REQUIRED ACTION:
From the data below, please reproduce exactly everything from the line that contains "This screenshot has width=946, height=565." down to the line that contains "Task: Click the Ukuran 50 × 50 piksel value", with both ends included.

====== MATERIALS PROVIDED ======

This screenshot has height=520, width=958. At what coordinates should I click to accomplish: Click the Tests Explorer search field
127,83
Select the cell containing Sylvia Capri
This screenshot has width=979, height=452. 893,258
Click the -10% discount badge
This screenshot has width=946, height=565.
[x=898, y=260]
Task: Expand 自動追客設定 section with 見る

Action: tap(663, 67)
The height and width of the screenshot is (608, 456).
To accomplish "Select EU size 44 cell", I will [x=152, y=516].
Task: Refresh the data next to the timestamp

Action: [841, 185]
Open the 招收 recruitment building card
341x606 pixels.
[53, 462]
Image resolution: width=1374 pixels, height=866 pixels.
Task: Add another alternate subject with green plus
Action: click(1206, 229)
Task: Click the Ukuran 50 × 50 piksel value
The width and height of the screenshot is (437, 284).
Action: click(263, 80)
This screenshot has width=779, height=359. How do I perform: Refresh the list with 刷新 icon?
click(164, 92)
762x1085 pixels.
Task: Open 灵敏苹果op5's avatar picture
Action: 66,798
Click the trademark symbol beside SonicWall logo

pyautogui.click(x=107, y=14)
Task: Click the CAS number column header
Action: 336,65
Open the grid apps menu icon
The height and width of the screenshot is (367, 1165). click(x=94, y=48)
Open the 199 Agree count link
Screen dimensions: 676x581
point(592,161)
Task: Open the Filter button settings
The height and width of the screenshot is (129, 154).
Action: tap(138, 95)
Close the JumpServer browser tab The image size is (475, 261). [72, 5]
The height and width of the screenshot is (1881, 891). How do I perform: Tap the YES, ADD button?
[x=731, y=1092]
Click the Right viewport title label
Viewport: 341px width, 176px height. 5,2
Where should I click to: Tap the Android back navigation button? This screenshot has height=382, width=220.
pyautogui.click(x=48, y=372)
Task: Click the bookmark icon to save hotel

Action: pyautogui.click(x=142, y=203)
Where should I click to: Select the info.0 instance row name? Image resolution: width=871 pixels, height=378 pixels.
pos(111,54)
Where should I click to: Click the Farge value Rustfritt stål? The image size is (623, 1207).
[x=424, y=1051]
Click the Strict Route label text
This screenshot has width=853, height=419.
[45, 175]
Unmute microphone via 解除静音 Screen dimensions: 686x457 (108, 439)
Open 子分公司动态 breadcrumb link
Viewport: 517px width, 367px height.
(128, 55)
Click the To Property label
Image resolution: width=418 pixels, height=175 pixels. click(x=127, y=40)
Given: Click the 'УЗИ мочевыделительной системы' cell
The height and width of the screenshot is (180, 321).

======

SOLUTION TO THIS PROBLEM:
This screenshot has width=946, height=565.
[x=898, y=260]
Task: Expand 自動追客設定 section with 見る

Action: tap(663, 67)
The height and width of the screenshot is (608, 456).
To accomplish "Select EU size 44 cell", I will [x=152, y=516].
Task: Refresh the data next to the timestamp

Action: [841, 185]
Open the 招收 recruitment building card
341x606 pixels.
[53, 462]
Image resolution: width=1374 pixels, height=866 pixels.
Task: Add another alternate subject with green plus
Action: click(1206, 229)
Task: Click the Ukuran 50 × 50 piksel value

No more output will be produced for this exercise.